-- Record extracts follows --

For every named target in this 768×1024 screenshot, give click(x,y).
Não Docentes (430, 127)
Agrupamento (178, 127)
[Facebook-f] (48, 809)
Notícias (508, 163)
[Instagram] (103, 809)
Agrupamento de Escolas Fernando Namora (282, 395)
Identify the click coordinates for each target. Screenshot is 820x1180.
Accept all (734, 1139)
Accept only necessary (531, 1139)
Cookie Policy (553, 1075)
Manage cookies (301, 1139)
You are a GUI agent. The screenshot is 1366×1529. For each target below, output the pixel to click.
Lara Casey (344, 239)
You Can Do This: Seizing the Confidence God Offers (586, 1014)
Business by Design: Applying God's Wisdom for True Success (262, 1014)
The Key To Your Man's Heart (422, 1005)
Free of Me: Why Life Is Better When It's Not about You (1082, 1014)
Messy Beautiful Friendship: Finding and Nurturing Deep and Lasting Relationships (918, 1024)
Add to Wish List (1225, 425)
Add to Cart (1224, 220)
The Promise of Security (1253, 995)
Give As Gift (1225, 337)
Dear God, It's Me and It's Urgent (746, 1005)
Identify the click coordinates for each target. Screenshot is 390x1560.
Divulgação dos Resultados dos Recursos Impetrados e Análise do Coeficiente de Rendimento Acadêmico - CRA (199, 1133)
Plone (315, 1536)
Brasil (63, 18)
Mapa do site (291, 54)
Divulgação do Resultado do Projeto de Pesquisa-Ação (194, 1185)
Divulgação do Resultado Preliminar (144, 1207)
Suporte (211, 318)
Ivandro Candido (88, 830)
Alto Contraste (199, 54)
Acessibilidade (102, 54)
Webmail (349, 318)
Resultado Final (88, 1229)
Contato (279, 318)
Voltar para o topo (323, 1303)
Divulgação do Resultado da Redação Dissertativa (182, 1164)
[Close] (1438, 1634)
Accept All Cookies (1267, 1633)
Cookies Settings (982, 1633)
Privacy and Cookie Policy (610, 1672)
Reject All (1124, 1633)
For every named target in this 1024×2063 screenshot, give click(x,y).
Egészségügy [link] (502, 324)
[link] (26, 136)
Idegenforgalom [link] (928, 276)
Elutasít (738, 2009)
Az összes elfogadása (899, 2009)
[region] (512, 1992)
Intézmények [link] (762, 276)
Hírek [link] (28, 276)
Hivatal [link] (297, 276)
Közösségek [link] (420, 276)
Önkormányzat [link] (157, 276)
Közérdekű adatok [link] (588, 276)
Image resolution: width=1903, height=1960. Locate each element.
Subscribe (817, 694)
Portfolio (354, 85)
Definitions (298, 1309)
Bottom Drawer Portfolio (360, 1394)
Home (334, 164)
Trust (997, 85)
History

-- Record extracts concluded --

* What is required *
Your answer should be an exact copy of the lines from the one with "Egészségügy [link] (502, 324)" through the end of the material, with no other lines.

* Answer for this exercise *
Egészségügy [link] (502, 324)
[link] (26, 136)
Idegenforgalom [link] (928, 276)
Elutasít (738, 2009)
Az összes elfogadása (899, 2009)
[region] (512, 1992)
Intézmények [link] (762, 276)
Hírek [link] (28, 276)
Hivatal [link] (297, 276)
Közösségek [link] (420, 276)
Önkormányzat [link] (157, 276)
Közérdekű adatok [link] (588, 276)
Image resolution: width=1903, height=1960. Locate each element.
Subscribe (817, 694)
Portfolio (354, 85)
Definitions (298, 1309)
Bottom Drawer Portfolio (360, 1394)
Home (334, 164)
Trust (997, 85)
History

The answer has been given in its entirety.